- _EXTRAIT SOURCE_
########################################

Orlanne Crauet, fondatrice de Les Alcyonides Swimwear, pouvez-vous nous décrire votre parcours et votre projet ?
Après un master en marketing en école de commerce, et plusieurs expériences à l’étranger (notamment aux Etats Unis et en Chine), j’ai commencé ma carrière dans les cosmétiques en marketing à Londres.
J’ai ensuite intégré une marque de mode anglaise, en me spécialisant sur le marketing auprès des distributeurs et celui des outlets.
C’est cette expérience qui m’a donné envie de lancer Les Alcyonides Swimwear : plus que jamais inspirée par l’univers de la mode, je voulais créer une marque en adéquation avec ses valeurs.
La création des Alcyonides Swimwear est le fruit d’un cheminement et de mes propres interrogations. En travaillant au cœur de l’industrie de la mode, je ne pouvais plus supporter les excès de production et je m’interrogeais en permanence sur la vraie valeur des produits que je marketais : ils se vendaient jusqu’à -70 % de leur prix de vente original dans les outlets.

########################################

- _DONNÉES EXTRAITES_

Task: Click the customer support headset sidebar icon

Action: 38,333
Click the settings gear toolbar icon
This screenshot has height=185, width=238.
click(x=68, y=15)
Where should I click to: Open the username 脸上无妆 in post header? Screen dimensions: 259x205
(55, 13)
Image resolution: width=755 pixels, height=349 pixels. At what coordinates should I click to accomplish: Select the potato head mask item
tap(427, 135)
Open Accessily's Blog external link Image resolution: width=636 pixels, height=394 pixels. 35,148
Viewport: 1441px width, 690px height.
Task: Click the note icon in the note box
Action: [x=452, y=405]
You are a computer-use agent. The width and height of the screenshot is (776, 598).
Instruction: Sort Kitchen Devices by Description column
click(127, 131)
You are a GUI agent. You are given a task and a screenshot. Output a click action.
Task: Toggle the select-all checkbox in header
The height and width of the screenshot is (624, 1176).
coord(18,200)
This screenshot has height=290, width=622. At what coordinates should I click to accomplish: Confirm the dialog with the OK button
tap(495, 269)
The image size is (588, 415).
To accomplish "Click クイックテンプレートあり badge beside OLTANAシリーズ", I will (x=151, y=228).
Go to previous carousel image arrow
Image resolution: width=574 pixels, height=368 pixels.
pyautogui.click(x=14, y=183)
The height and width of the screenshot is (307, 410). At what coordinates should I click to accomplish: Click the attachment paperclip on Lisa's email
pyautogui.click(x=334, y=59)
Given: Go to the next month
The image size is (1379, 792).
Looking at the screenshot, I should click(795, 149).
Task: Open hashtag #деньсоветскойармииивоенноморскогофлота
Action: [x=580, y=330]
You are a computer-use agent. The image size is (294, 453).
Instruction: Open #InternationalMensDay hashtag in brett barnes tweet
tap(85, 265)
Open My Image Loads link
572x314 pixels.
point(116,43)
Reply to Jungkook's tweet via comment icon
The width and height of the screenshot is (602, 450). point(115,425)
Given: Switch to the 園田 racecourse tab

########################################

- _CONSIGNE_
Restituez mot pour mot le passage de l'extrait source qui s'ouvre sur les mots contenant "Orlanne Crauet, fondatrice" et se termine par "marketing à Londres.".

- _RÉPONSE RÉDIGÉE_
Orlanne Crauet, fondatrice de Les Alcyonides Swimwear, pouvez-vous nous décrire votre parcours et votre projet ?
Après un master en marketing en école de commerce, et plusieurs expériences à l’étranger (notamment aux Etats Unis et en Chine), j’ai commencé ma carrière dans les cosmétiques en marketing à Londres.